2. Given two matrices A and B, show that sum and transposition commute:

In [10]:
A = torch.randn((3,3))
B = torch.randn((3,3))

A, B, (A.T + B.T) == (A + B).T

(tensor([[-0.8139, -0.6017, -1.0057],
         [ 1.2051,  1.2881,  1.1881],
         [ 0.1341, -0.5966,  1.8152]]),
 tensor([[ 0.5449,  0.4095,  1.0028],
         [-0.0169,  0.8721,  0.5611],
         [ 1.5233, -0.6360, -1.9314]]),
 tensor([[True, True, True],
         [True, True, True],
         [True, True, True]]))

4. We defined the tensor X of shape (2, 3, 4) in this section. What is the output of len(X)? Write your answer without implementing any code, then check your answer using code.
Ans: 2

In [11]:
X = torch.randn((2,3,4))
len(X)

2

6. Run A / A.sum(axis=1) and see what happens. Can you analyze the results?

In [16]:
A = torch.arange(9).view((3,3))
print(A)             # 3x3
print(A.sum(axis=1)) # 3x1
# A.sum will get broadcasted for division
A / A.sum(axis=1)

tensor([[0, 1, 2],
        [3, 4, 5],
        [6, 7, 8]])
tensor([ 3, 12, 21])


tensor([[0.0000, 0.0833, 0.0952],
        [1.0000, 0.3333, 0.2381],
        [2.0000, 0.5833, 0.3810]])

8. Consider a tensor of shape (2, 3, 4). What are the shapes of the summation outputs along axes 0, 1, and 2?

In [21]:
A = torch.arange(24).reshape((2,3,4))
print(A)
print(A.sum(axis=0), A.sum(axis=0).shape)
print(A.sum(axis=1), A.sum(axis=1).shape)

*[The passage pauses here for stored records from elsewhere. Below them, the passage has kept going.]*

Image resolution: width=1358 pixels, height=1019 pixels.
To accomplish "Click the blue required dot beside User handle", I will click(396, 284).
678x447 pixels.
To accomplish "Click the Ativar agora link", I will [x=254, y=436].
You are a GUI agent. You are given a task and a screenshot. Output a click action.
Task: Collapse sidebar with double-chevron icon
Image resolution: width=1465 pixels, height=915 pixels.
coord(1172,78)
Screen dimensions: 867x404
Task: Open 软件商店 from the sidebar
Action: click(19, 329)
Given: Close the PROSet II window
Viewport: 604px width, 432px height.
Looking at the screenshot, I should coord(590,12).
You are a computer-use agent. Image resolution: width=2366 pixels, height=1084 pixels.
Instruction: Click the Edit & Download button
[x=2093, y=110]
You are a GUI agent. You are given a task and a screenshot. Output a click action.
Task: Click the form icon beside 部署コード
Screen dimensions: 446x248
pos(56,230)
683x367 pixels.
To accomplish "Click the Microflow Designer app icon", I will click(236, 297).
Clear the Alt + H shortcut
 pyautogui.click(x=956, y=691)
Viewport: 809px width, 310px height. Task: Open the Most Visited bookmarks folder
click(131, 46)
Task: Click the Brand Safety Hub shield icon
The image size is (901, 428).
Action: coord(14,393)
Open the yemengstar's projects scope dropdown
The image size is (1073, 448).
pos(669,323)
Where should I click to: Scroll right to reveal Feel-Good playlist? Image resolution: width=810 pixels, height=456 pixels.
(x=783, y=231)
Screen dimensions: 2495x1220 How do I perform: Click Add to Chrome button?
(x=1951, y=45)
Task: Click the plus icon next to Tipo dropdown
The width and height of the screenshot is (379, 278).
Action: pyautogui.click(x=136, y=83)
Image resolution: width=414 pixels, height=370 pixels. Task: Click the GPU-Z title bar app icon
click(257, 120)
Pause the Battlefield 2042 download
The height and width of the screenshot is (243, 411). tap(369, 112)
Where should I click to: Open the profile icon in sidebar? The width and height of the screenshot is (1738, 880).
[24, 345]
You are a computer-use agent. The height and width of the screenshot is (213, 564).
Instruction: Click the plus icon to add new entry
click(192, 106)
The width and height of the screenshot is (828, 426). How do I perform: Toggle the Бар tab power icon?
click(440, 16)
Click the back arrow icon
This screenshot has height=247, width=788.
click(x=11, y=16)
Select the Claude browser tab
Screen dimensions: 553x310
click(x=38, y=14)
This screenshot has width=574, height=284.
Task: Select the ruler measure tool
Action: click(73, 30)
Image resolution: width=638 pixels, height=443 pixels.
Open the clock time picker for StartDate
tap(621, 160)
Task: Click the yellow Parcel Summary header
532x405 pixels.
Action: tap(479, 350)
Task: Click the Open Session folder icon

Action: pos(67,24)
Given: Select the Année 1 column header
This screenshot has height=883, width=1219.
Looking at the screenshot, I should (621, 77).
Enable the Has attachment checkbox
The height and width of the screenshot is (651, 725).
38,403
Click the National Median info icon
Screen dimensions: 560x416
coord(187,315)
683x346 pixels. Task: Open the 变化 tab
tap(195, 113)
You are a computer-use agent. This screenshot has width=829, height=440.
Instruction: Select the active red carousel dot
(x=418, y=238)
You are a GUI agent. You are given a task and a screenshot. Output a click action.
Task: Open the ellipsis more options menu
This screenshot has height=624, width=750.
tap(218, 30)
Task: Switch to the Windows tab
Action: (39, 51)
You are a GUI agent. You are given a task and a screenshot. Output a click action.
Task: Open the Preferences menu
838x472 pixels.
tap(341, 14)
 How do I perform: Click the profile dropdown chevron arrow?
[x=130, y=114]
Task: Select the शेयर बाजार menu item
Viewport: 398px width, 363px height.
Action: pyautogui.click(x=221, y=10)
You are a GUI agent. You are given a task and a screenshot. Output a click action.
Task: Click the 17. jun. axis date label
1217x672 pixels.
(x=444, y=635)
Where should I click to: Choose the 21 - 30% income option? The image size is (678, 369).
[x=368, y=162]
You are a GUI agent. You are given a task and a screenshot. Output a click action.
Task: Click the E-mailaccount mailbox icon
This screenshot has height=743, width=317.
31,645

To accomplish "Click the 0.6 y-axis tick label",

print(A.sum(axis=2), A.sum(axis=2).shape)

tensor([[[ 0,  1,  2,  3],
         [ 4,  5,  6,  7],
         [ 8,  9, 10, 11]],

        [[12, 13, 14, 15],
         [16, 17, 18, 19],
         [20, 21, 22, 23]]])
tensor([[12, 14, 16, 18],
        [20, 22, 24, 26],
        [28, 30, 32, 34]]) torch.Size([3, 4])
tensor([[12, 15, 18, 21],
        [48, 51, 54, 57]]) torch.Size([2, 4])
tensor([[ 6, 22, 38],
        [54, 70, 86]]) torch.Size([2, 3])


Consider three large matrices, say A∈R2^10×2^16 , B∈B2^16×2^5 and C∈C2^5×2^14 , initialized with Gaussian random variables. You want to compute the product ABC:

Ans: Response by BARD<br>
Yes, there can be differences in memory footprint and speed depending on the order of matrix multiplications, even though the final result is the same.

Here's a breakdown of the factors to consider:

1. Memory Footprint:

(AB)C:
The intermediate product AB has dimensions 2^10 x 2^5, requiring about 2^15 elements to store.
A(BC):
The intermediate product BC has dimensions 2^16 x 2^14, requiring about 2^30 elements to store.
Clearly, (AB)C consumes less memory during computation as it involves a smaller intermediate product.
2. Speed:

Number of floating-point operations (FLOPs): Both computations require the same total number of FLOPs (roughly 2^49).
Cache utilization: The order of multiplications can affect how efficiently data is loaded and used from cache memory.
(AB)C: It might be more cache-friendly, as the smaller intermediate product AB can fit better in cache during subsequent multiplication with C.
3. Hardware and Algorithm Optimizations:

Matrix libraries: Optimized libraries like BLAS often have specific algorithms for different matrix dimensions and orders, which can impact speed.
Hardware parallelism: Some hardware architectures might be better suited for certain matrix multiplication orders.
In conclusion:

(AB)C is generally preferred for memory efficiency due to the smaller intermediate product.
A(BC) might be faster in some cases due to better cache utilization or hardware-specific optimizations, but it's more memory-intensive.
The optimal choice depends on the specific hardware, libraries, and matrix dimensions involved.
It's always recommended to benchmark both options to determine the most efficient approach for a given scenario.